BEGIN

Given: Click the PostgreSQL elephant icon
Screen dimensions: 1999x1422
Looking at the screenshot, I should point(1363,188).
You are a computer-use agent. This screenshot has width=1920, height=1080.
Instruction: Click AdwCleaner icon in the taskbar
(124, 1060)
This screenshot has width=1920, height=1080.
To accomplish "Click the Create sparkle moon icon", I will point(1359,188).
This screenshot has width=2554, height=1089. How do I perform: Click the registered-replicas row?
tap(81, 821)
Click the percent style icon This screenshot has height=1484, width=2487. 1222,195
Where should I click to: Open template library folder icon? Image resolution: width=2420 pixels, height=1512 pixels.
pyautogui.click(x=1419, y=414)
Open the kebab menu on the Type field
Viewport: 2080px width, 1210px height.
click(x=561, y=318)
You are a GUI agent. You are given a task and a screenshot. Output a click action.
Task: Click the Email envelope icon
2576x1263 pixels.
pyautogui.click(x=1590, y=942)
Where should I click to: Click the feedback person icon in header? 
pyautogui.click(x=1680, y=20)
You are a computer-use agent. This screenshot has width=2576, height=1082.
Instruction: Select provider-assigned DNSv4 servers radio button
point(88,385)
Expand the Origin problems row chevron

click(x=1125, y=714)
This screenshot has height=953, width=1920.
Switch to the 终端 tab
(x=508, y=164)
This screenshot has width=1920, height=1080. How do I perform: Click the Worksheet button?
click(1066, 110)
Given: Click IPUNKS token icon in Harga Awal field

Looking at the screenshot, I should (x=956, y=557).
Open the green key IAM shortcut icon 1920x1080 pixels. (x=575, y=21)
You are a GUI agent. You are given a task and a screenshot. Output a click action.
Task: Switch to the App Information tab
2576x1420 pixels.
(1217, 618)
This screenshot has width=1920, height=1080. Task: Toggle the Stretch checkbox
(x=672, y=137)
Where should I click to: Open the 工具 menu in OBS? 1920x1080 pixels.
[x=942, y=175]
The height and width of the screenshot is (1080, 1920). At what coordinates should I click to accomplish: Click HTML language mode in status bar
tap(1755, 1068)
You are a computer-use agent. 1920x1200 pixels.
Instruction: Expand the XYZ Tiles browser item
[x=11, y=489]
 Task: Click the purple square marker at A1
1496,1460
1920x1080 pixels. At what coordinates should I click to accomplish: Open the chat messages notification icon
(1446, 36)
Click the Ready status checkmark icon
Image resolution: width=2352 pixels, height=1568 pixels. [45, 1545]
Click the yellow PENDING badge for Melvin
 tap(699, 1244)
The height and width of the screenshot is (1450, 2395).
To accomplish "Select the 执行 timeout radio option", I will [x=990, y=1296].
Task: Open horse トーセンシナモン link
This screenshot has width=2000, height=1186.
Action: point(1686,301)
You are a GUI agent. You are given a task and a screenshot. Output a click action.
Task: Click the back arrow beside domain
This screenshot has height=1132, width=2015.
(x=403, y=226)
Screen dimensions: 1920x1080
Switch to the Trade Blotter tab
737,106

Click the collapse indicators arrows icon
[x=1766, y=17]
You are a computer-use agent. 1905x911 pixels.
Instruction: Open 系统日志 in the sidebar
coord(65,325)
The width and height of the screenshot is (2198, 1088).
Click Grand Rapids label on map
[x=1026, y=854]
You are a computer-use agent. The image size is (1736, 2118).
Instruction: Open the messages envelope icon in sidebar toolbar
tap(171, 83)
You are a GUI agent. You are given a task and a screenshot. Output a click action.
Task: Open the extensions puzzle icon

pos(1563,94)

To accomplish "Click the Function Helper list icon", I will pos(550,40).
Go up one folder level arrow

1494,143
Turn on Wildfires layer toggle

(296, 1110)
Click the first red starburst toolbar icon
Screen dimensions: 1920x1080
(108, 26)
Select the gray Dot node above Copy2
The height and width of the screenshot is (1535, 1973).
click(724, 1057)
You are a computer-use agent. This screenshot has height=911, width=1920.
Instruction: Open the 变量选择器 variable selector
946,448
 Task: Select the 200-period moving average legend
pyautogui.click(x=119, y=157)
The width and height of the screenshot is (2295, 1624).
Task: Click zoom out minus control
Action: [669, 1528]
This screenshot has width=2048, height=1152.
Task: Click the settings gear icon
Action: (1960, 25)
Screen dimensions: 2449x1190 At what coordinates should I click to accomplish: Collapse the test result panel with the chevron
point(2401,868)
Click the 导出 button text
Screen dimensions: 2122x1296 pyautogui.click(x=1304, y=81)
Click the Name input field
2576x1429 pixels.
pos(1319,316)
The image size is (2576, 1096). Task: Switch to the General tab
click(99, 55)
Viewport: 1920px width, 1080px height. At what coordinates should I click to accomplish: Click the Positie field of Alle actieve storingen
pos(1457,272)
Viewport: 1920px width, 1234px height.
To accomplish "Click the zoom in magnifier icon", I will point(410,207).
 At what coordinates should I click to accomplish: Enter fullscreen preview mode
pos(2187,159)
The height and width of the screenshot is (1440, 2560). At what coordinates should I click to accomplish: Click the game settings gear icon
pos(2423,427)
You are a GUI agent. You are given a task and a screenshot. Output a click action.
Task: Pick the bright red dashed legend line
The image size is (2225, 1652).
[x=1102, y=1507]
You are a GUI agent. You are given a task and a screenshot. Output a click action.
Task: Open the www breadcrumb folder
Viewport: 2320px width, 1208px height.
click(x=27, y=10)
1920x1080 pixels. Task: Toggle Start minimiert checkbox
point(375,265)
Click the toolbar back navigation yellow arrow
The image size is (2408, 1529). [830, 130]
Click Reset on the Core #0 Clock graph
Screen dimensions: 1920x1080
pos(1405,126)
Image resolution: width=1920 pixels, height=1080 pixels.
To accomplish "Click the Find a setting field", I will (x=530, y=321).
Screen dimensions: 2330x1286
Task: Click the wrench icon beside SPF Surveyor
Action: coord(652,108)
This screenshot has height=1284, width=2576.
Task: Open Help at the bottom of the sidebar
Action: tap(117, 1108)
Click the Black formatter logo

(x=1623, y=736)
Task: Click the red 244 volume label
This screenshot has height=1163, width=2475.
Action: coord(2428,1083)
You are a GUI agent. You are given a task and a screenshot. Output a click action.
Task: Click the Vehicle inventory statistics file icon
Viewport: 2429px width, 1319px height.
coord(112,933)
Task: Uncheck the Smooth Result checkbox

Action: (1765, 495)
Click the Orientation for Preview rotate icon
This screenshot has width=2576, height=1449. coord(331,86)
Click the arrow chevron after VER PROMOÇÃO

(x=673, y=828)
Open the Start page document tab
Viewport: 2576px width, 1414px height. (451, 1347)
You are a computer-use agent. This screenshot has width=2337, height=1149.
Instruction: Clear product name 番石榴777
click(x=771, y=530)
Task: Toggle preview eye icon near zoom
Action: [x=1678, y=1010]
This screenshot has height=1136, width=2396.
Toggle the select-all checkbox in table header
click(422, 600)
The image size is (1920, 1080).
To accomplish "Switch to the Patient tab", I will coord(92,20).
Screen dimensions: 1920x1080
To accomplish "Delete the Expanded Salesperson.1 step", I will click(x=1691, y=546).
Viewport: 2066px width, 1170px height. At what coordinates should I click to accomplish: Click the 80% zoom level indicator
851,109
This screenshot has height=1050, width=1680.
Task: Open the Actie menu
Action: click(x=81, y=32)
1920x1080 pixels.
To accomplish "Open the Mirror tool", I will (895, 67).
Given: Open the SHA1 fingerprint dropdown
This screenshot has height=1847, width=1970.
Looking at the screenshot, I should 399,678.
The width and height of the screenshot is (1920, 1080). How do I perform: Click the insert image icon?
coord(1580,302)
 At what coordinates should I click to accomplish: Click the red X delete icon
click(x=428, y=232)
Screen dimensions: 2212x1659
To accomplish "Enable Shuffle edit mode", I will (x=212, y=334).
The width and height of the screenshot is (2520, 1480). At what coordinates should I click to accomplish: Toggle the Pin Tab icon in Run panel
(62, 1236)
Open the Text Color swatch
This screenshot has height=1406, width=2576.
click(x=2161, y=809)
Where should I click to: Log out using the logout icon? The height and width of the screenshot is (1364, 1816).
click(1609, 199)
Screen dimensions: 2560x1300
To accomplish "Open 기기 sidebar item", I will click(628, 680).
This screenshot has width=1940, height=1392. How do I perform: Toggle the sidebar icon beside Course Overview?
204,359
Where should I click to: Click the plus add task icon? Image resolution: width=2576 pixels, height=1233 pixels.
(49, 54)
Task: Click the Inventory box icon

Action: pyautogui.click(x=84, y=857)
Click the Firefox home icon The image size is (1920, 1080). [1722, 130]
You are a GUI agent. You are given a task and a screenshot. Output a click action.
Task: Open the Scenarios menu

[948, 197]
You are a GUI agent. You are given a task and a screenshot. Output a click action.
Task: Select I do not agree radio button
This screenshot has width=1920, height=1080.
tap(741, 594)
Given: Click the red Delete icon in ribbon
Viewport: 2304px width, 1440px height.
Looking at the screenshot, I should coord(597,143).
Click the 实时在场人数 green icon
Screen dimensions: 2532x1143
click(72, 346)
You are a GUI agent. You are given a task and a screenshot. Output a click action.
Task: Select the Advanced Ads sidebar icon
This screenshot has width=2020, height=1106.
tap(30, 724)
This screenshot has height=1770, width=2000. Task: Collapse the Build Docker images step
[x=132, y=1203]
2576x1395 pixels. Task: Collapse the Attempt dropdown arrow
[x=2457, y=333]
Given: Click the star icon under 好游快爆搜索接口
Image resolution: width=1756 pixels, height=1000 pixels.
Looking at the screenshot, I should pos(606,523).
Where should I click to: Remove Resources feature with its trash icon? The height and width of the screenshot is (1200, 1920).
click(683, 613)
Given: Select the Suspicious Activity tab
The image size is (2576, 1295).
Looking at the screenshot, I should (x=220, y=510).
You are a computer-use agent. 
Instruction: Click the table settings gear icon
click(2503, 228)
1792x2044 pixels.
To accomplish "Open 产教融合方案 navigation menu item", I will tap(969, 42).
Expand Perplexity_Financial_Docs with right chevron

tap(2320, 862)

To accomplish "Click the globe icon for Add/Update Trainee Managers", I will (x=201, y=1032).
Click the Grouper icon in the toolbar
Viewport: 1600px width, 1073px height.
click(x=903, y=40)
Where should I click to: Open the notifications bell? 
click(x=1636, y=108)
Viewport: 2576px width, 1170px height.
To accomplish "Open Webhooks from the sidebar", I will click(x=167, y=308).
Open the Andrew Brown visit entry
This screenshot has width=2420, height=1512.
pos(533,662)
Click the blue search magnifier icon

END

Directions for this task: Filter on the word "magnifier": copy each matching line from the entries above.

Written reply:
To accomplish "Click the zoom in magnifier icon", I will point(410,207).
Click the blue search magnifier icon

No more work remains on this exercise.